* Question on migrating data between PVs in xfs @ 2016-08-09 14:50 Wei Lin 2016-08-09 22:35 ` Dave Chinner 0 siblings, 1 reply; 8+ messages in thread From: Wei Lin @ 2016-08-09 14:50 UTC (permalink / raw) To: xfs Hi there, I am working on an xfs based project and want to modify the allocation algorithm, which is quite involved. I am wondering if anyone could help with this. The high level goal is to create xfs agains multiple physical volumes, allow user to specify the target PV for files, and migrate files automatically. I plan to implement the user interface with extended attributes, but am now stuck with the allocation/migration part. Is there a way to make xfs respect the attribute, i.e. only allocate blocks/extents from the target PV specified by user? Any suggestion would be highly appreciated.

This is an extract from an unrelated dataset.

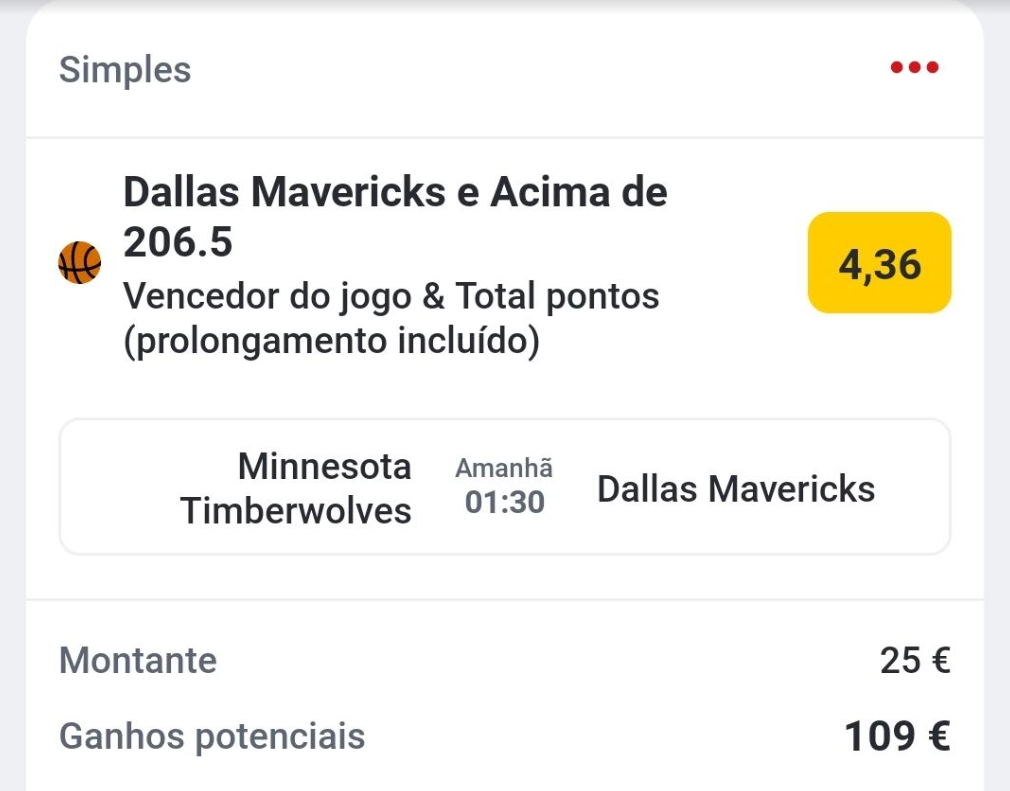This screenshot has width=1010, height=791.
Task: Click the Ganhos potenciais label
Action: (x=212, y=737)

Cheers, -- Wei Lin _______________________________________________ xfs mailing list xfs@oss.sgi.com http://oss.sgi.com/mailman/listinfo/xfs ^ permalink raw reply [flat|nested] 8+ messages in thread
* Re: Question on migrating data between PVs in xfs 2016-08-09 14:50 Question on migrating data between PVs in xfs Wei Lin @ 2016-08-09 22:35 ` Dave Chinner [not found] ` <20160810092313.GA16193@ic> 0 siblings, 1 reply; 8+ messages in thread From: Dave Chinner @ 2016-08-09 22:35 UTC (permalink / raw) To: Wei Lin; +Cc: xfs On Tue, Aug 09, 2016 at 03:50:47PM +0100, Wei Lin wrote: > Hi there, > > I am working on an xfs based project and want to modify the allocation > algorithm, which is quite involved. I am wondering if anyone could help > with this. > > The high level goal is to create xfs agains multiple physical volumes, > allow user to specify the target PV for files, and migrate files > automatically. So, essentially tiered storage with automatic migration. Can you describe the storage layout and setup you are thinking of using and how that will map to a single XFS filesystem so we have a better idea of what you are thinking of? > I plan to implement the user interface with extended attributes, but am > now stuck with the allocation/migration part. Is there a way to make xfs > respect the attribute, i.e. only allocate blocks/extents from the target > PV specified by user? Define "PV". XFS separates allocation by allocation group - it has no concept of underlying physical device layout. If I understand what you , you have multiple "physical volumes" set up in a single block device (somehow - please describe!) and now you want to control how data is allocated to those underlying volumes, right? So what you're asking about is how to define and implement user controlled allocation policies, right? Sorta like this old prototype I was working on years ago? http://oss.sgi.com/archives/xfs/2009-02/msg00250.html And some more info from a later discussion: http://oss.sgi.com/archives/xfs/2013-01/msg00611.html And maybe in conjunction with this, which added groupings of AGs together to form independent regions of "physical separation" that the allocator could then be made aware of: http://oss.sgi.com/archives/xfs/2009-02/msg00253.html These were more aimed at defining failure domains for error and corruption isolation: http://xfs.org/index.php/Reliable_Detection_and_Repair_of_Metadata_Corruption#Failure_Domains Cheers, Dave. -- Dave Chinner david@fromorbit.com _______________________________________________ xfs mailing list xfs@oss.sgi.com http://oss.sgi.com/mailman/listinfo/xfs ^ permalink raw reply [flat|nested] 8+ messages in thread
[parent not found: <20160810092313.GA16193@ic>]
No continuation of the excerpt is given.